Now this is not to say that every for-profit institution is evil?or merely interested in maximizing profits?but a degree only has meaning and value when it is the symbol of a tangible developed ability, training, and disposition toward thinking.? Anything that threatens to take us even a little bit off that path has to be avoided; we can?t parrot the for-profits or other similarly weak higher education institutions as a strategy to work ourselves out of the impending fiscal situation we find ourselves facing.? Learning to think, instead of just being exposed to a set of skills that employers are increasingly questioning the relevancy of, differentiates universities like MSU that operate for a larger societal purpose?and not just for a profit.

We owe our students that pledge to maintain quality and integrity first and foremost.? If we don?t, over the long haul, incrementally, like so many of the for-profits we see around the country?there is a wreckage created that is tragic as those graduates leave with degrees only worth the value of the paper they?re printed on?but still chased by creditors demanding loan payments.? The Education Trust has reported that for-profit students leave (not usually graduating, given their average 22 percent graduation rates for entering freshmen) with four times the debt of traditional college students?yet often seeking jobs that don?t exist given their chosen ?areas of study.?
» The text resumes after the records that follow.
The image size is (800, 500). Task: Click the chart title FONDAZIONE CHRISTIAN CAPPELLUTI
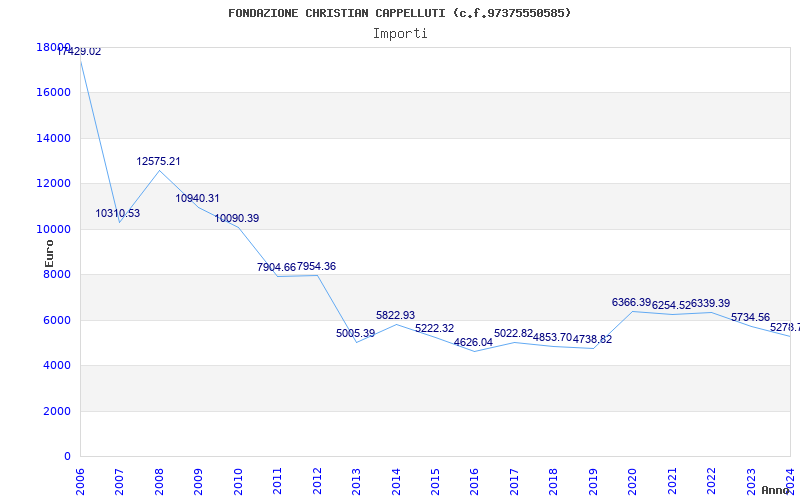point(400,13)
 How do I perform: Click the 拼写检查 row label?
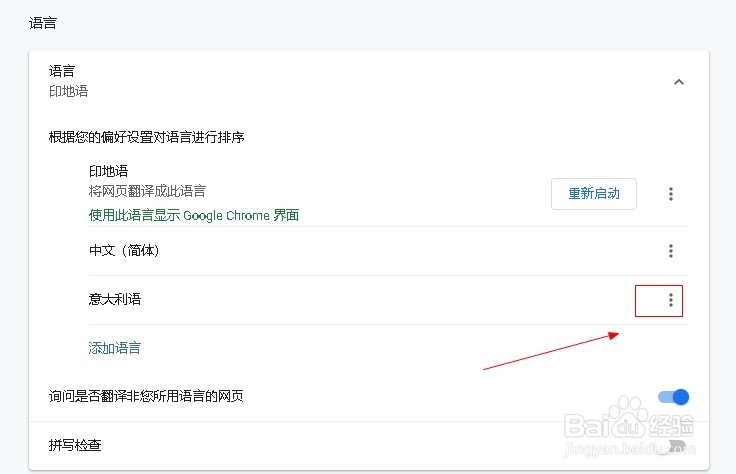tap(75, 445)

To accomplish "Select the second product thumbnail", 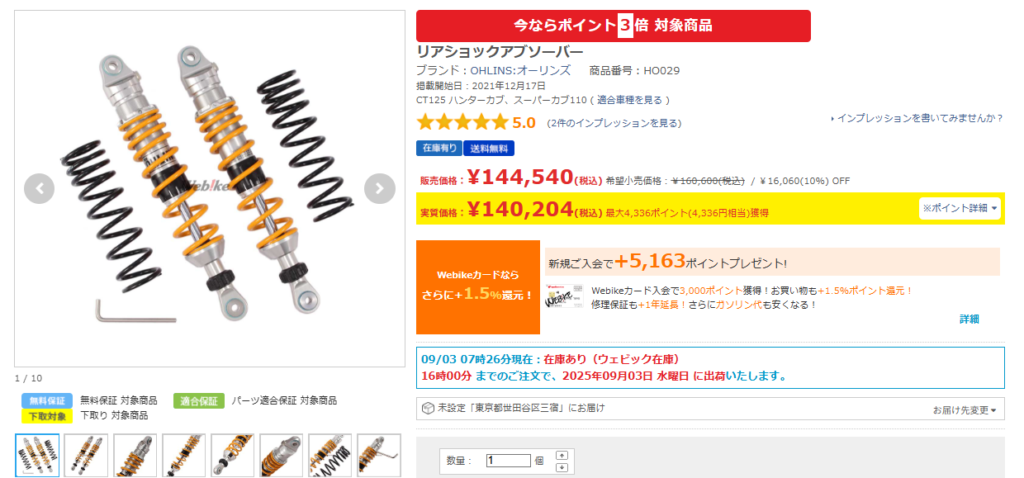I will click(86, 454).
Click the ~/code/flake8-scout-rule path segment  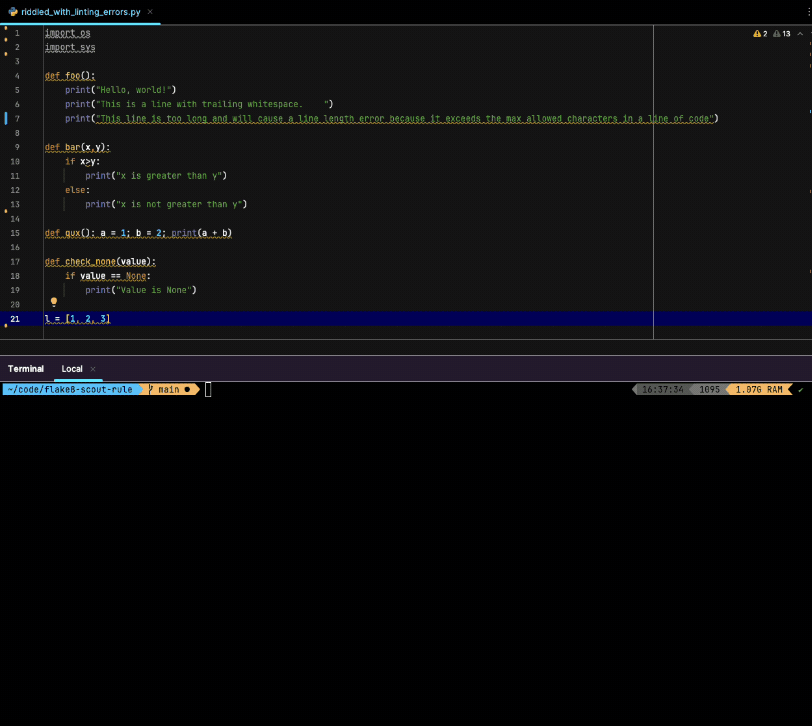coord(70,389)
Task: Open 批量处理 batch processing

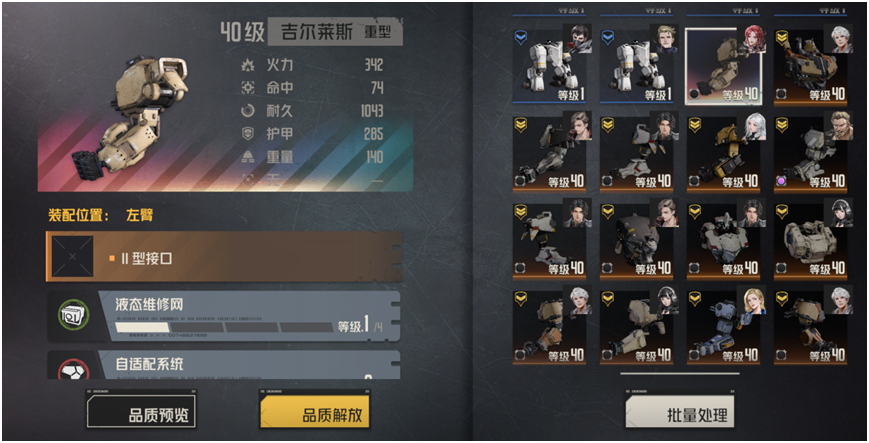Action: [x=680, y=409]
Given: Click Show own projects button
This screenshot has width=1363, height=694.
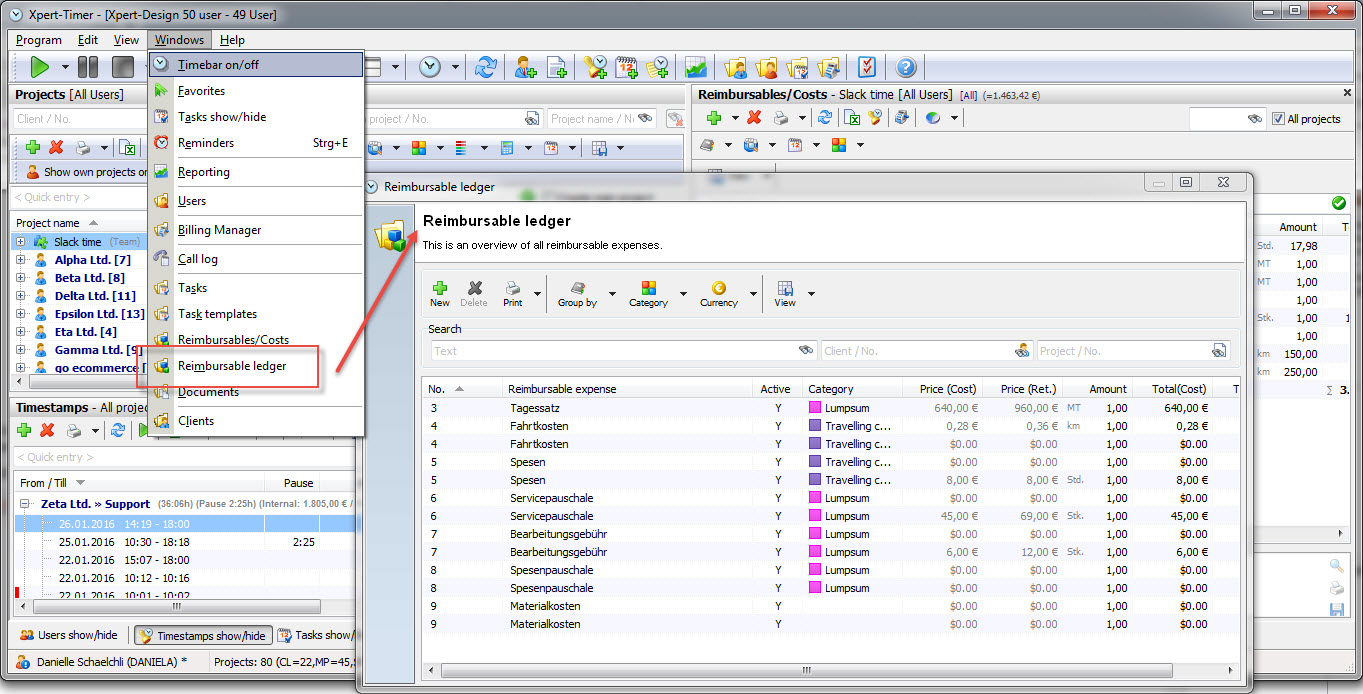Looking at the screenshot, I should tap(82, 172).
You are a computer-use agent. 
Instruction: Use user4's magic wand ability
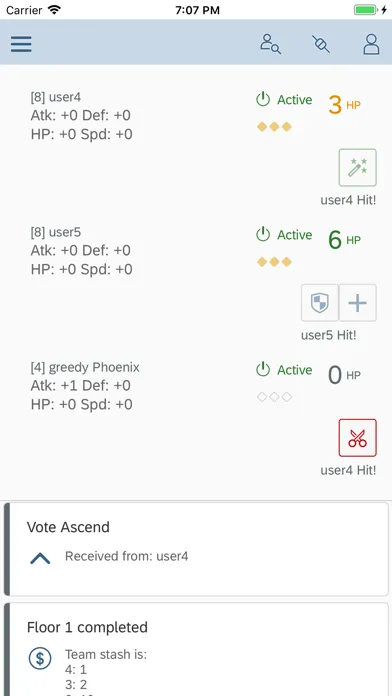[357, 167]
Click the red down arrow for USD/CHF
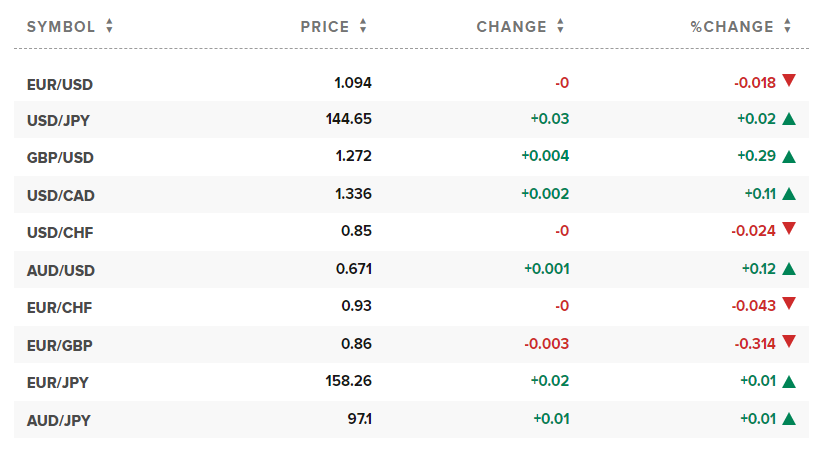Screen dimensions: 824x455 [x=789, y=229]
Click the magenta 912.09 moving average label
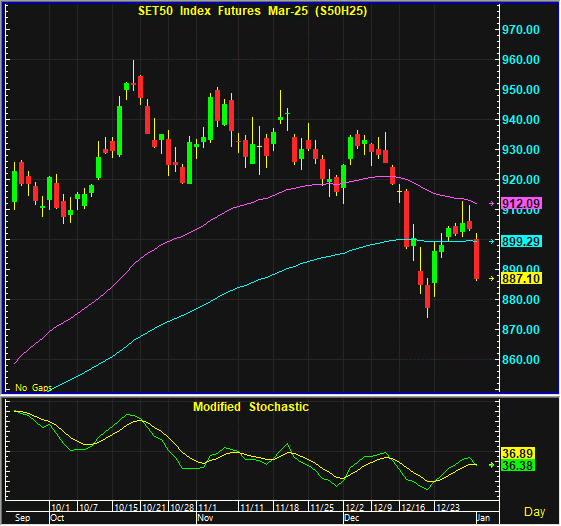This screenshot has width=561, height=526. coord(521,204)
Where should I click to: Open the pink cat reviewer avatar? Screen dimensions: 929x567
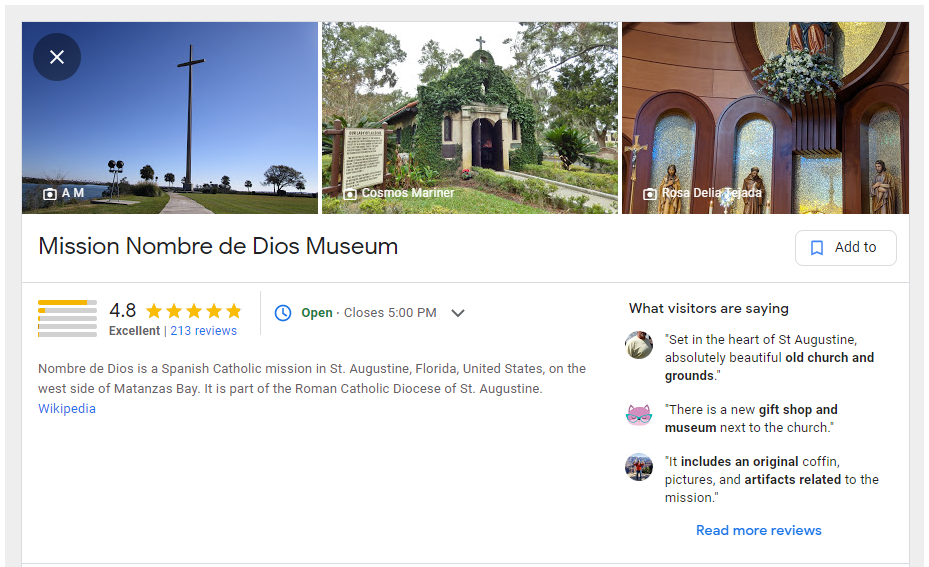click(639, 415)
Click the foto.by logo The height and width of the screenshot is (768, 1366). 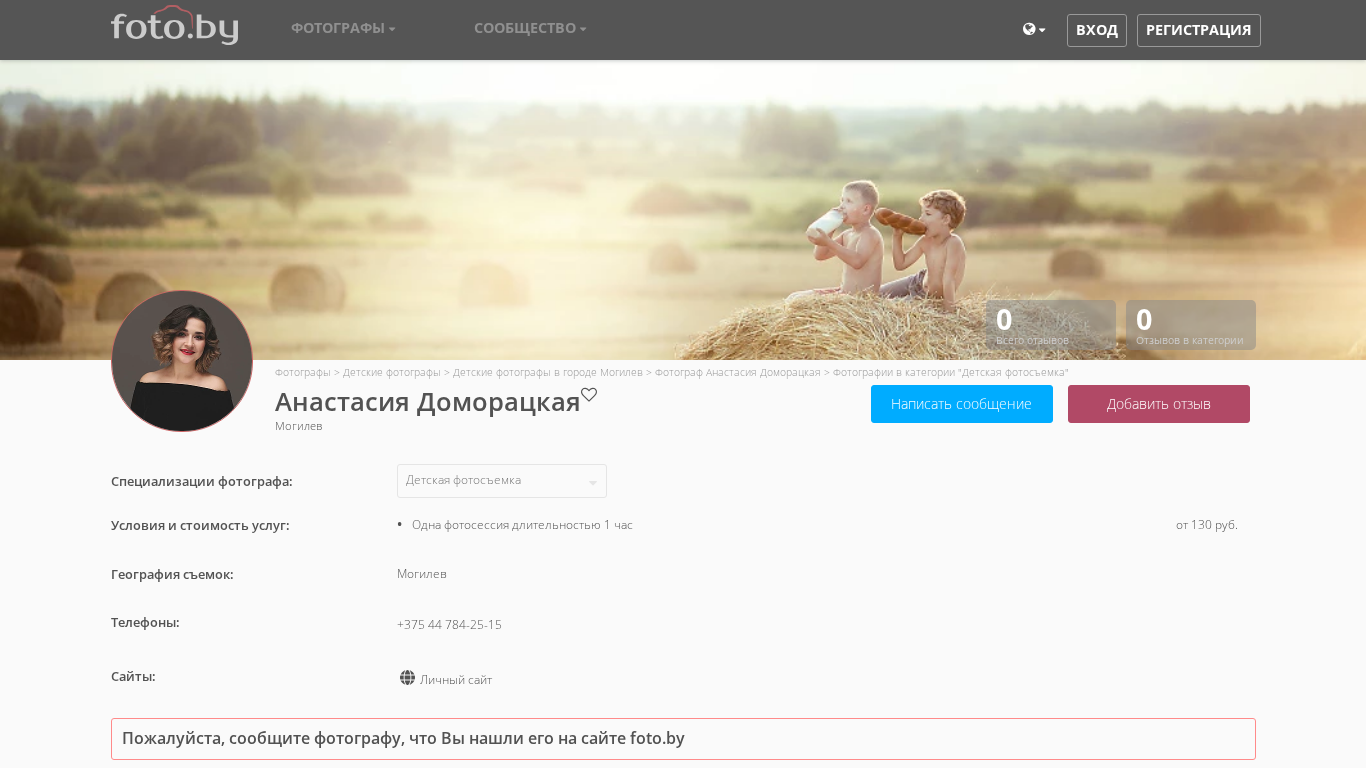coord(174,27)
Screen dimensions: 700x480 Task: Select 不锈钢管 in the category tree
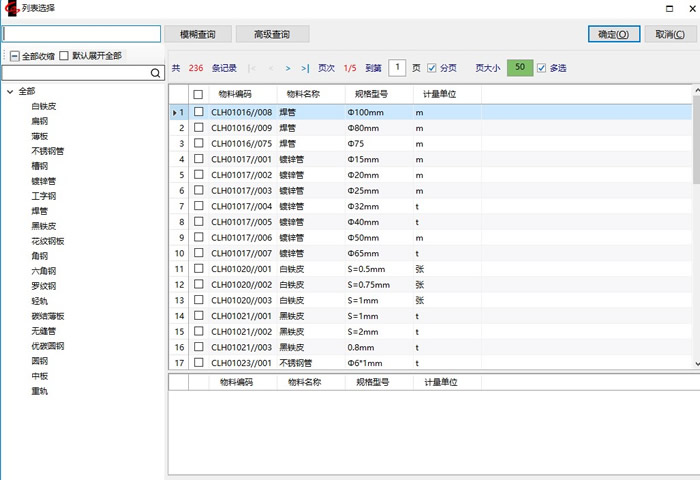(x=48, y=151)
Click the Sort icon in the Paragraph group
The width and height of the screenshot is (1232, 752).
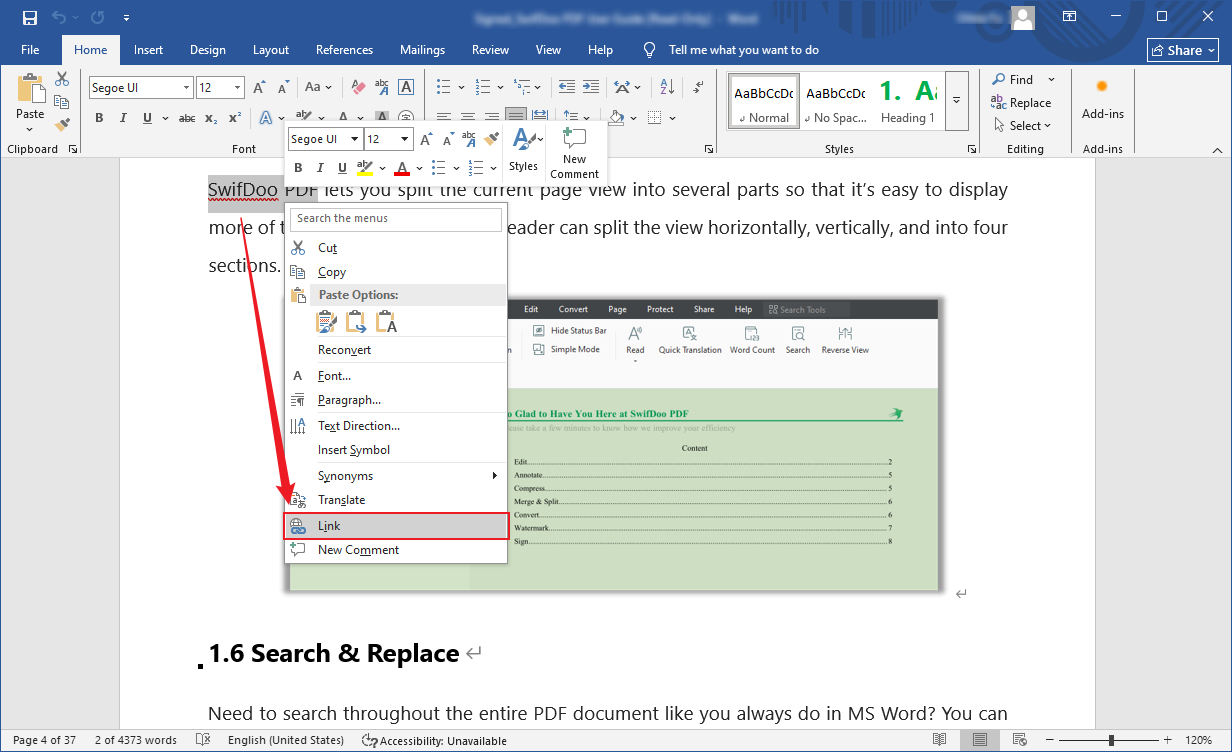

Nationally, there is data to show that employers much prefer hiring graduates from public universities like ours (even more so than the Ivies by some reckonings).? And employers will continue to value the qualities nurtured in campus-based programs, many still delivered in actual classrooms, labs, and studios by real faculty.

As I stated last week, I?m all for following business tenets and practices to make us more productive and efficient in using the many resources we?re provided.? But in the end, it is the quality of the education that must win out?not the profit.? We shall all try to our best to remember that as we wrestle with some challenging days ahead of us.

Have a great week.

Randy Dunn

(Click here for Commentary archive)

Source: http://www.roundaboutmurray.com/?p=1470

maksim chmerkovskiy aurora borealis s.978 larry ellison go ask alice go ask alice john mccarthy

No comments:

Post a Comment

Note: Only a member of this blog may post a comment.